Die Hamamelis (Hamamelis virginiana ) zählt zu den Zaubernuss-Gewächsen, die verschiedene positive Wirkungen entfalten können. Dabei zeigen sich diese als sommergrüne Sträucher und kleine Bäume. Im Grunde genommen ist die Blütezeit der Jänner, jedoch teilweise auch der Februar. Wenn der Frost gar zu arg ist, so rollen sich die Blüten zum Schutz zusammen. Ursprünglich stammt die Pflanze aus Ostasien und aus den atlantischen Staaten des amerikanischen Kontinents. Im 18. Jahrhundert wurde die Hamamelis unter dem Namen „witch hazel“ nach England eingeführt. Schließlich ist sie seither in Mitteleuropa als winterharter Strauch in Gärten und Parkanlagen sehr beliebt. Man verwendet vor allem die getrocknete Hamamelisrinde und die getrockneten Blätter, womit man auch einer Hamamelis-Tinktur oder Hamamelis-Salbe einfach selber machen kann.

 

Inhaltsstoffe

Arzneilich werden von der Hamamelis die Blätter und die Rinde verwendet. Folgende Inhaltsstoffe sind enthalten: Gerbstoffe, Tannine, ätherisches Öl, Flavonoide und Harze. Bei der Destillation der Hamameliszweige bzw. –blätter oder der Rinde gehen die Gerbstoffe nicht ins Destillat über. Somit enthält Hamameliswasser nur die flüchtigen Bestandteile der Pflanze, wobei sich Blätter und Rinde im Komponentenmuster unterscheiden. Aus Blättern und Rinde werden Tees und Tinkturen hergestellt.

 

Anwendungen und Wirkung von Hamamelis: Hamamelis-Tee und Hamamelis-Tinktur

Hamamelis weist blutstillende, entzündungshemmende, adstringierende und Juckreiz stillende Wirkungen auf. Dabei wendet man traditionell Hamamelis-Tee oder die Hamamelis-Tinktur bei Durchfallerkrankungen an.

Vor allem ist Hamamlis aber eine Pflanze für die äußere Anwendung. Als Frauenkraut beweist sie sich bei einem Gebärmuttervorfall oder nach einer schwierigen Entbindung. Außerdem sind Durchblutungsstörungen eine weitere Anwendung. Übrigens fördert das Hamamelitannin die Elastizität der Adern.

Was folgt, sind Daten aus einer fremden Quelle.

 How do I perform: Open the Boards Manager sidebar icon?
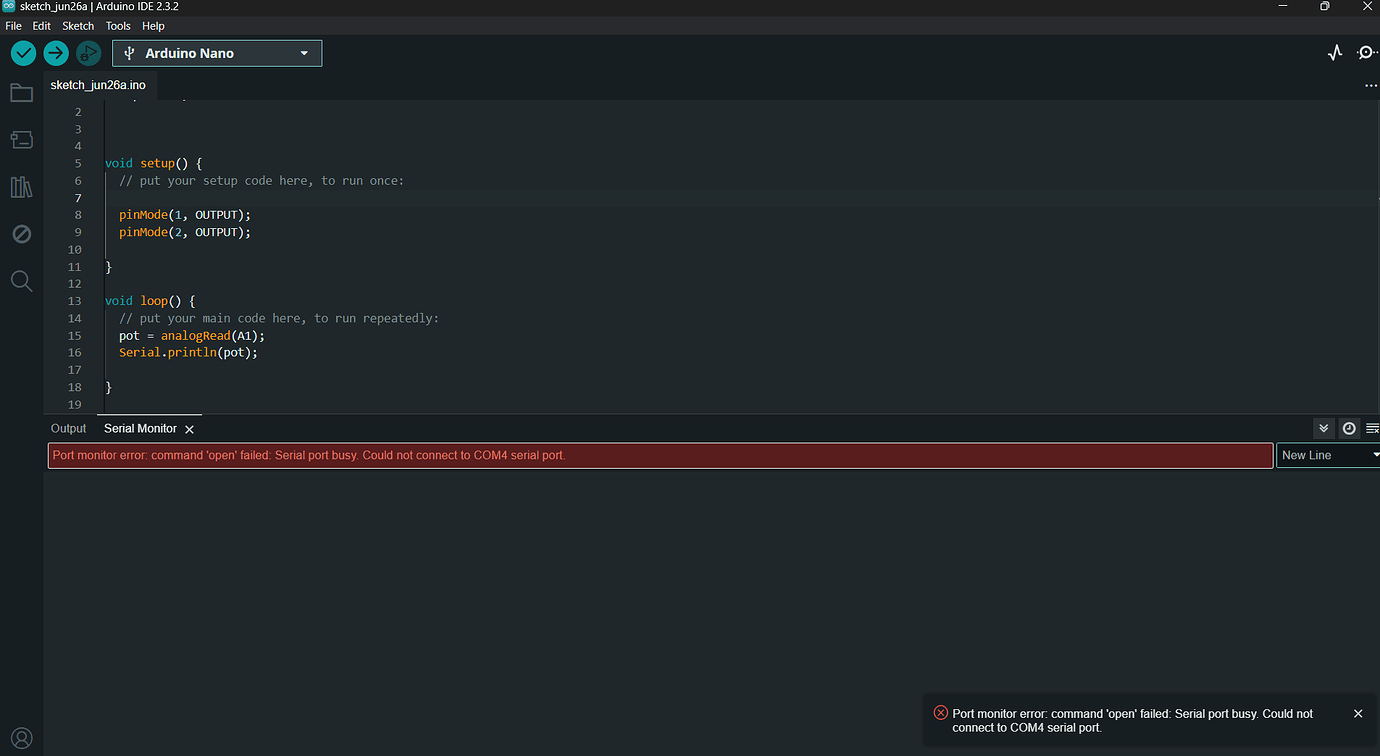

Die Spülungen mit Abkochnung, der Blättertee oder die verdünnte Hamamelis-Tinktur sind vor allem bei Zahnfleisch- und Mundschleimhautentzündungen hilfreich. Weiter können sie bei Halsentzündungen und auch bei Entzündungen der Vagina die Beschwerden lindern. Umschläge oder Kompressen sind bei Hautverletzungen, Hämorrhoiden, Krampfadern, Verbrennungen, Verstauchungen oder Prellungen Teil der Therapie. Bei ausgeprägten Krampfadern ist die Tinktur innerlich und äußerlich anzuwenden, denn sie stärkt die Venen.

Wenn man unter geplatzten Äderchen leidet, sollte man häufig Hamameliswasser auf die betroffenen Hautstellen auftragen. Dadurch werden die Äderchen mit der Zeit weniger sichtbar. Hierzu nimmt man einen Teil Hamameliswasser und drei Teile Wasser.

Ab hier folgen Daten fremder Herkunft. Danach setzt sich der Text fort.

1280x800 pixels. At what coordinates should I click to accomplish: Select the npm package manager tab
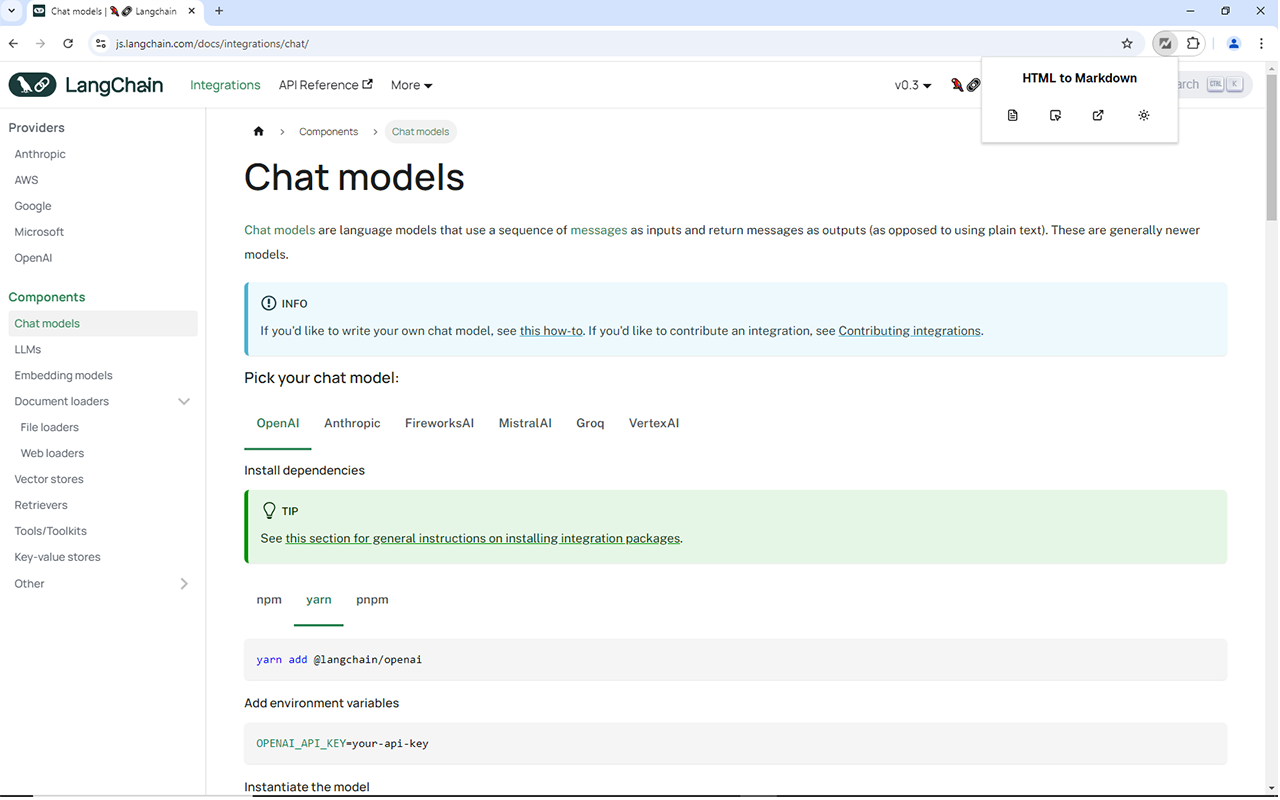point(269,600)
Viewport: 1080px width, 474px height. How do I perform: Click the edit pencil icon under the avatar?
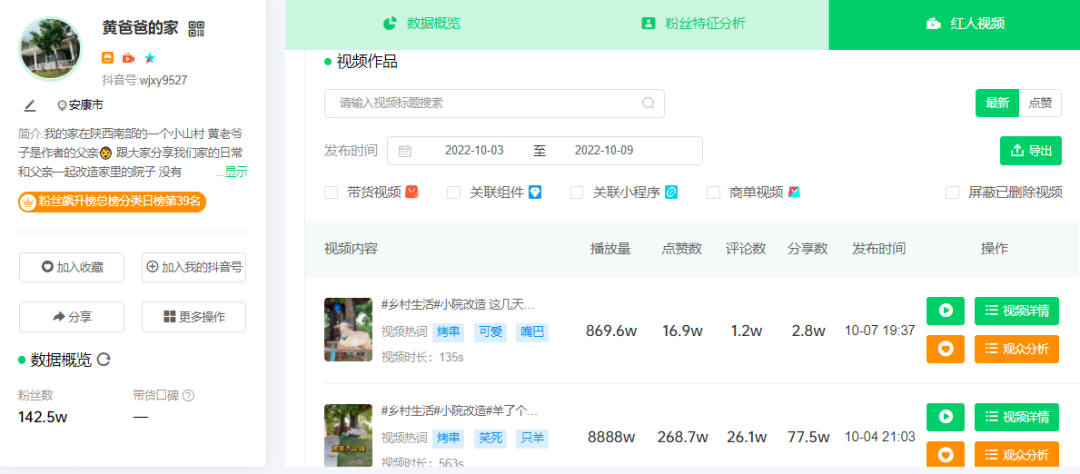click(x=29, y=105)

TIPP: Hamamelis-Tinktur und Hamamelis-Salbe und selber machen

Im Grunde genommen kann man eine Hamamelis-Tinktur aus getrockneten Blättern oder Rinde selber machen. Die Tinktur eignet sich für die äußerliche Anwendung zahlreicher Beschwerden in Form von Umschlägen oder auch Sitzbädern. Wobei man die Tinktur immer mit Wasser verdünnen sollte. Gerade Sitzbäder mit Hamamelis entfalten bei Hämmorrhoiden ein sehr gute Wirkung. Das gilt aber auch für eine Hamamelis-Salbe, die bei Krampfadern, Hämmorrhoiden oder Verletzungen die Beschwerden lindern kann.

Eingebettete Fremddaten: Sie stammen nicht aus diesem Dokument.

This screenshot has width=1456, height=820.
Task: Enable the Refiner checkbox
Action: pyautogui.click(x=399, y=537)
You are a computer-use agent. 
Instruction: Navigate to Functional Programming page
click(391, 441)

Um eine Hamamelis-Tinktur selber machen zu können, verwendet man etwa 250 Gramm Hamamelisrinde oder Hamamelisblätter, die man mit etwa einem Liter hochprozentigen Alkohol vermischt und in einem großen Gefäß verschließt. Dazu nimmt man beispielsweise Wodka, Weingeist oder SCHNAPS. Die alkoholische Flüssigkeit sollte jedenfalls die Hamamelis-Darreichung vollständig bedecken. Das verschlossene Gefäß lagert man dann an einem dunklen, kühlen Ort für mindestens zwei Wochen und lässt die Tinktur dort ziehen. Nach diesem Zeitraum seiht man die fertige Hamamelis-Tinktur ab, lagert sie in einem dunklen Gefäße wiederum an einem kühlen Ort.

Als Alternative kann man auch aus Hamamelisrinde oder Hamamelisblätter einen Sud beziehungsweise Tee kochen. Dafür nimmt man etwa drei bis sechs Teelöffel Hamamelisrinde oder Hamamelisblätter und gießt sie mit 250 ml gekochtem Wasser auf. Nach 15 Minuten ziehen lässt man den Hamamelis-Sud abkühlen. Danach eignet sich ein Hamamelis-Umschlag zur Behandlung von Entzündungen der Haut.

Schließlich gilt die Hamamelis-Salbe kann als außerliche Anwendung mit guter Wirkung bei Krampfadern, Hämmorrhoiden oder Verletzungen. Wobei man sich auch einfach eine Hamamelis-Salbe selber machen kann. Dazu besorgt nimmt man eine neutrale Creme auf Wasserbasis (aus der Apotheke oder man bereitet auch diese selbst zu) und rührt einfach einige Tropfen der Hamamelis-Tinktur hinein.


Hamamelisrinde gegen Dickdarmkrebs und Infektionen

Die Hamamelisrinde ist eine reichhaltige Quelle von kondensierten und hydrolysierbaren Tanninen. Diese haben Forscher in einer Studie auch als selektive Zytostatika gegen Dickdarmkrebs charakterisiert. Das heißt, dass sie das Zellwachstum beziehungsweise die Zellteilung hemmen können.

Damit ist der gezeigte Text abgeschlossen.